_Sayfa metni_.
#####

Alan Oken
1994’te Şikago’da ISAR konferansında sunulmuştur.
Astrolojinin esoterik dinamikleriyle, eksoterik olanları arasındaki farkı paylaşabilmek için, size Yunanistan’a yaptığım bir geziyi örnek vermek istiyorum. Rodos’tan, Girit’e gidiyorduk. Rodos’ta havaalanına vardım, üzerinde Yunanca yazılar olan iki kapı vardı. Yunanca bilmememe rağmen, alfabesine aşinayım. Bir kapıda Esoteriki diğerinde Eksoteriki yazıyordu. “Hay Allah, doğru yerde olmalıyım, peki hangi kapıyı seçmeliyim?” dedim. Bunun üzerinde düşündüm ve kendi kendime Esoteriki içerisi, Eksoteriki de dışardaki demek dedim. Yaşamın esoterik dinamikleri, enerjinin içsel veya en derin hareketleriyle ilgiliydi. Bu, mistiğin yaşamı olmalıydı, çünkü ülkenin içerisindeydi. Daha kolay ayırdedilebilir olan Eksoteriki ise dışarısıydı. Bu durumda Eksoteriki dış hatlar uçuşu olmalıydı. Yunanistan’da olduğumdan ve ruh durumum daha çok esoterik eğilimde olduğu için, Esoteriki kapısından geçtim ve Girit’e gittim.
Esoterik ve Eksoteriği, bir başka yönden uygulamak isterim, çoğumuzun içinde enerjimizi tüketmeden uygun gerilimi yaratan bir hareket vardır. Uygun gerilim, enerjiyi tekrar yeniler ve artırır. Alt ve üst benlik arasındaki uygun gerilimden bahsediyorum. Eğer içsel ve dışsal dünyalarımız arasında bilinçli bir (esoterik terminolojide, Antakarana veya Gökkuşağı köprüsü olarak adlandırılan) köprü yaratabilirsek, eğer sübjektif gerçekliğimize karşı objektif olmaya çalışırsak, o zaman esoterik olarak çalışıyoruz demektir. Hepimiz birer şifacı olarak çalışıyoruz ve hepimiz şifa verme konusunda çalışıyoruz.. Şifa (Heal) kelimesi , aslında aynı zamanda zenginlik (wealth) kelimesiyle de gerçekten ilgili olan bütün (whole) kelimesiyle ilişkilidir. Kendi bütünlüğümüz içinde şifa vermede ilerledikçe, kendi zenginliğimize doğru bütün seviyelerde ilerleriz.

#####

_Kaynak veri_.

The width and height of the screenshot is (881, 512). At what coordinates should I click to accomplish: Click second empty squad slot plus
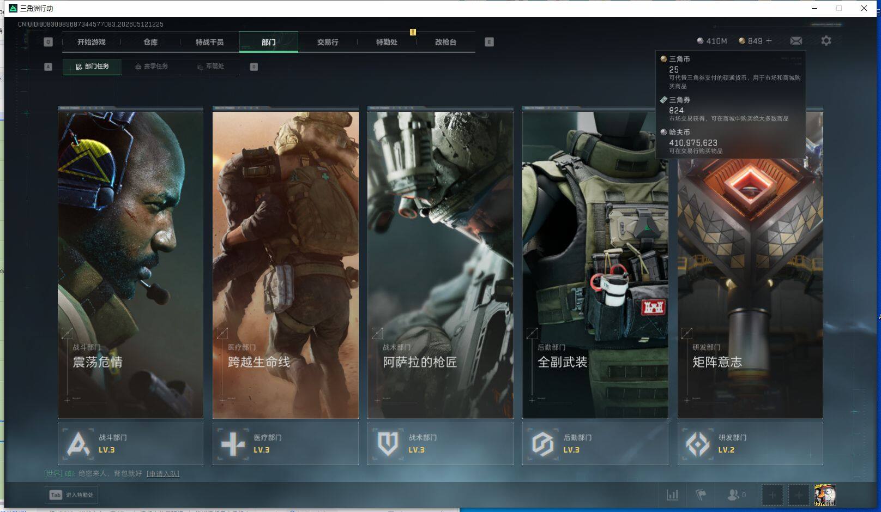(799, 495)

#####

_Alıştırma_.
Esoterik ve eksoterik astroloji üzerine olan metni kaldığı yerden sürdürün. Buradaki verilerin bu görevde hiçbir rolü yoktur.

_Alıştırmanın çıktısı_.
Birçoğumuz eksoterik (dış) yaşamın gerilimlerinden bunaldığımız ve yorularak tükendiğimiz yere gelmişizdir. Kökeni Ay olan ve Ay tarafından yönetilen bu yaşam bize, “bu annemin veya babamın hatası; bu çevremin hatası; bu kocamın hatası ve bu benim hatam, bu nedenle kendimi bugün çok berbat hissediyorum” ‘la ilgilidir. Birçoğumuz, bunu saçma bulur ve bu durum bizi içine çeker. Fiziksel, duygusal ve zihinsel düzeydeki zorluklarla ne kadar uğraşırsak, kafamız o kadar karışır. Bir durumu, oluştuğu düzeyde tam odaklanılmış rafine bir sentez aracılığıyla, çözemezsiniz. Yaşamımıza temas etmek için başka bir tanım düzeyi bulmalıyız. Kendimizi tanımladıkça, biz buyuz dedikçe, o oluruz. Eğer Tanrı’nın çocuğuyum dersem, o zaman Tanrı’nın çocuğuyumdur. Eğer aptal olduğumu söylersem, o zaman da aptalımdır. Kendimize, kendimizle ilgili ne diyorsak, bizi tanımlayan ilahi sözcük o’dur.. Sistem böyle çalışır.
Benim için, astroloji, kendi yaratılış amacını gerçekleştirmiştir. Esoterik anlamda, astroloji, bilincin gelişmini sağlayan araçtır. Ben bilincin gelişmesi için ve özellikle de sezgisel bedenin gelişmesi için bir araç olduğuna inanıyorum. Üzerinde uğraştığımız arketipsel ilişkilerdir. Astrolojinin arketipsel dinamiklerine uyum sağladıkça büyürüz. Kişisel olmayan bazı dinamikleri, yaşamın etkilerinin kişiliklerarası doğasını görmeye başlarız ve bunları kişisel olarak idare edebilir ve yaşamımızın içine uyarlayabiliriz.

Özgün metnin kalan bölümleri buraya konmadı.